__QUOTED PASSAGE__.
+--
A key element of smart factories is the use of industrial cobots or collaborative robots. Cobots are intended to interact with and assist human workers as opposed to being standalone automated equipment with little to no human interaction and are considered the peak of cutting-edge robotic technology. Cobots in manufacturing environments can also handle complex or dangerous tasks that humans either cannot complete or cannot perform safely. Sensors are important to industrial cobots because they collect the data that enables successful and safe operation, which allows an increase in efficiency, productivity, and profitability.

As new sensors are designed to enable mechanization of tasks traditionally performed by human factory workers, new types of cobots are being deployed to perform increasingly difficult tasks. One such task is positioning in assembly creation – locating and picking up needed components and placing them accordingly. Cobots are also extremely useful in inspection processes. Even when cobots are performing work, quality control requires human eyes for proper visual inspection. Robotically arranged cameras provide a look at multiple angles along the assembly line to a human worker, making inspection easier and more thorough.

Sensors are Making Healthcare Equipment Smarter and more Efficient

Just as the IoT is revolutionizing the industrial landscape, it is also doing the same for healthcare. Sensors are transforming patient monitoring and treatment, putting patients in better touch with their own health while making treatment more convenient and comfortable.
+--
__WHAT YOU WILL DO__.
#1 According to the passage on cobots and sensors, what are cobots intended to do?
#2 From the passage on cobots and sensors, copy the words starting at "Just as the" and ending at "convenient and comfortable.".

__DATA FOR ANALYSIS__.
+--
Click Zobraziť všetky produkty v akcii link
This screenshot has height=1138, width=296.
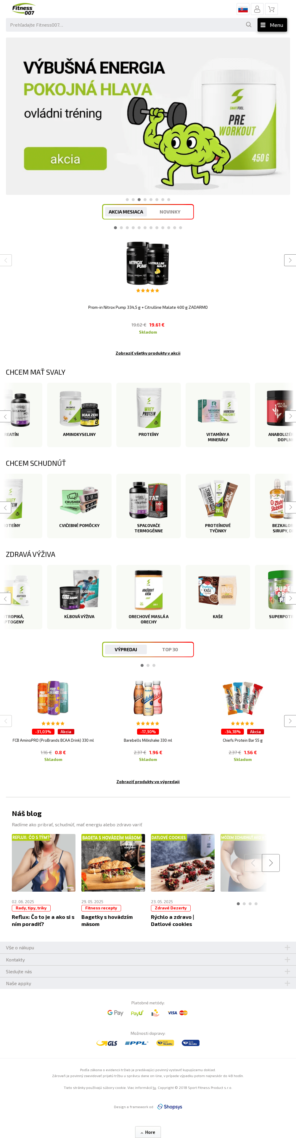[x=148, y=353]
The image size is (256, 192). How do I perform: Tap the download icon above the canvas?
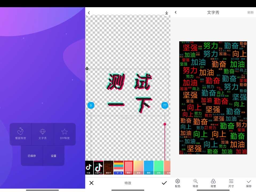point(166,13)
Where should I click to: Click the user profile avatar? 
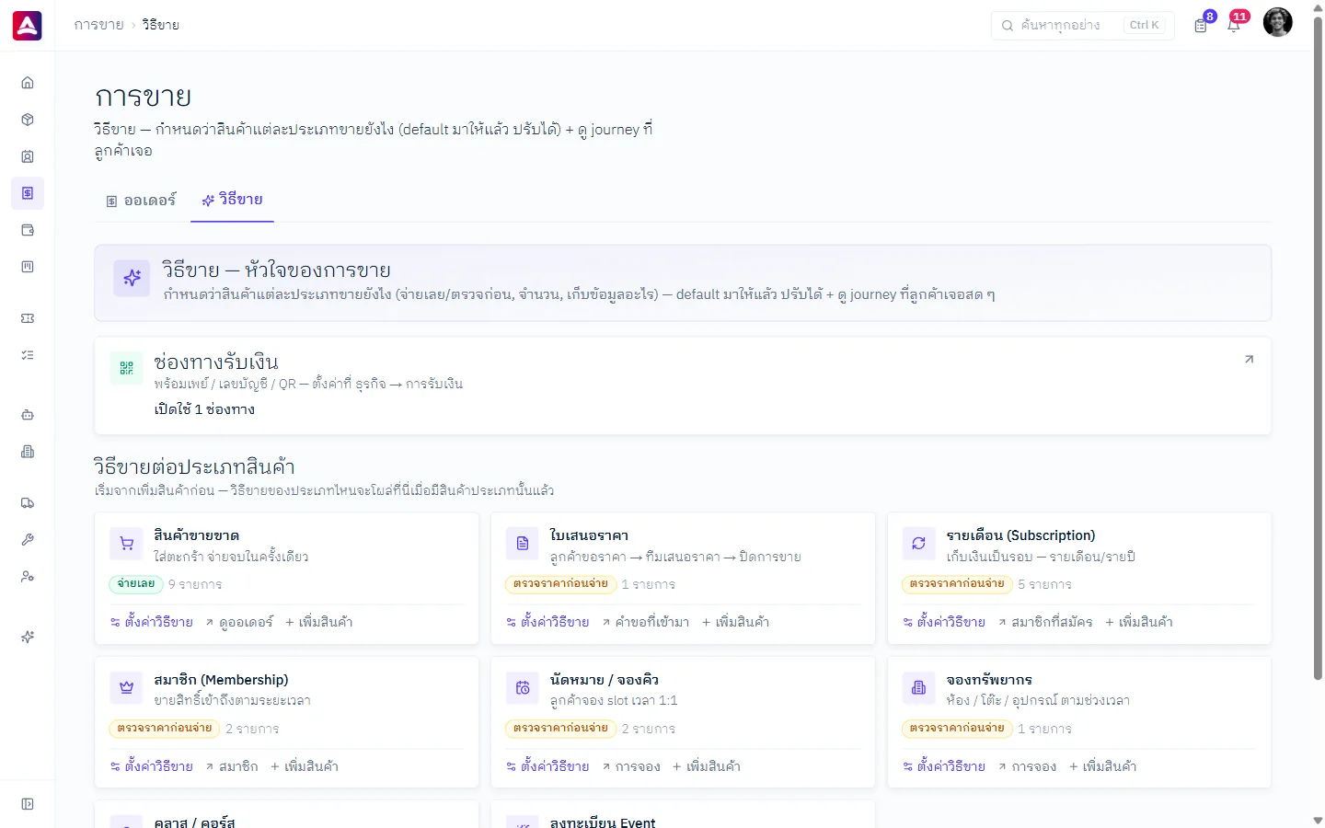[x=1277, y=22]
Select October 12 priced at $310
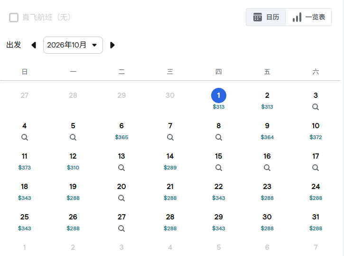This screenshot has height=256, width=344. pyautogui.click(x=73, y=161)
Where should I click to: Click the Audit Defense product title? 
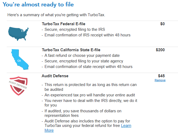(55, 76)
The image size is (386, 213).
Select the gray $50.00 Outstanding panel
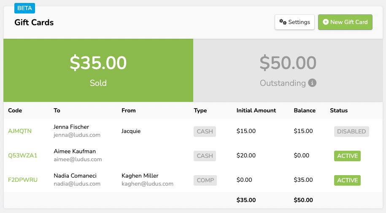[288, 70]
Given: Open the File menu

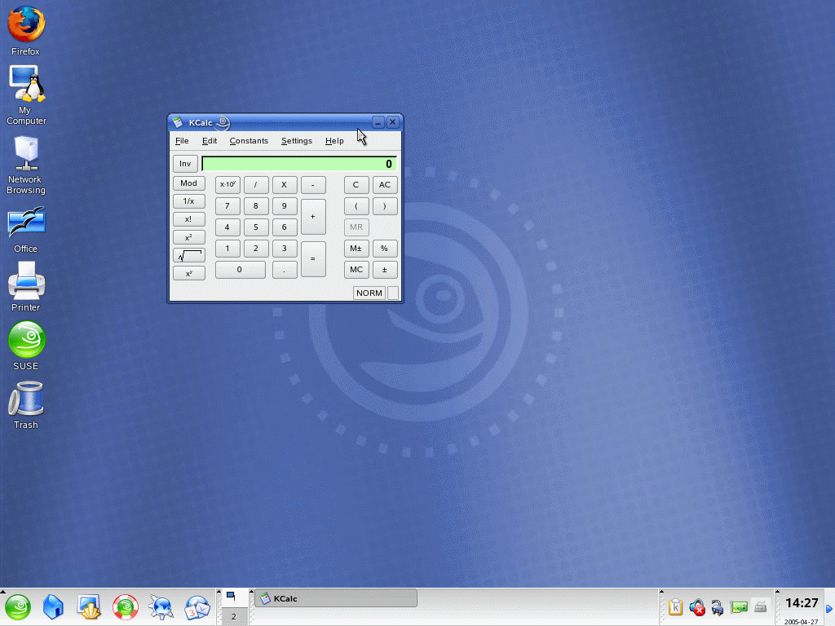Looking at the screenshot, I should (x=182, y=141).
+--
__SOLUTION SET__.
#1 Cobots are intended to interact with and assist human workers.

#2
Just as the IoT is revolutionizing the industrial landscape, it is also doing the same for healthcare. Sensors are transforming patient monitoring and treatment, putting patients in better touch with their own health while making treatment more convenient and comfortable.